«Le mensonge dans la figure de l’art, sous les catégories Esthétiques, Ethiques et Politiques»
Université Paris 8
L’événement
Communiqué de presse
Nous souhaitons mener une réflexion pour approfondir les conséquences de la négociation du sens à partir de l’utile et de l’inutile, qui, depuis un certain temps, entraînent inévitablement l’abolition de l’Art en tant que figure critique de l’esthétique, de l’éthique et du politique, et par conséquent, rend l’Art incapable de sortir de la standardisation de son objet.
Nietzsche nous paraît ici une référence incontournable.
Tant que l’on cherche la vérité dans le monde, on se tient sous la domination de l’instinct cherchant les effets du plaisir de cette croyance. Le plaisir le plus grand, parce que sous la forme d’un mensonge, est esthétique, il dit la vérité d’une façon tout à fait générale – Illusion nécessaire à la liberté morale – L’art traite donc l’apparence en tant qu’apparence, il ne veut donc pas tromper, il est vrai. (F. Nietzsche, Le Livre du Philosophe)
Résumé des principales directions de recherche dégagées au cours de la première journée (11 février 2005)
Le mensonge se définit comme intention consciente de contredire la vérité (Patrice Vermeren). La question se pose de savoir si l’art relève du mensonge en ce sens déterminé.

--- --- ---

## À faire
(A) Répondez d'après le communiqué, une réponse par ligne :
(i) Quel philosophe y est présenté comme une référence incontournable ?
(ii) À quelle date s'est tenue la première journée ?
(iii) Comment le mensonge y est-il défini ?
(B) Citez le passage du communiqué qui va de « Résumé des principales » jusqu'à « ce sens déterminé. ».

## Extrait de données

--- --- ---

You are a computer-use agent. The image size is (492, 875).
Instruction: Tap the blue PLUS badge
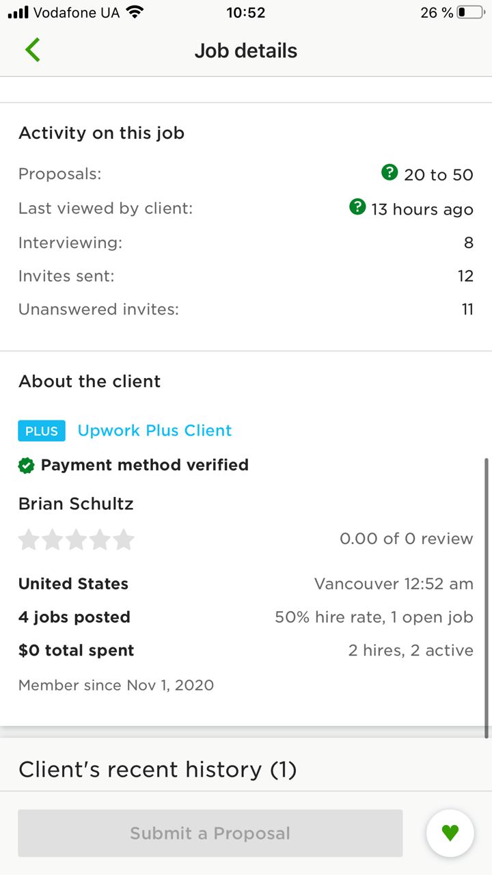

--- --- ---

## Réponses
(A)
(i) Nietzsche.
(ii) Le 11 février 2005.
(iii) Comme l'intention consciente de contredire la vérité.

(B)
Résumé des principales directions de recherche dégagées au cours de la première journée (11 février 2005)
Le mensonge se définit comme intention consciente de contredire la vérité (Patrice Vermeren). La question se pose de savoir si l’art relève du mensonge en ce sens déterminé.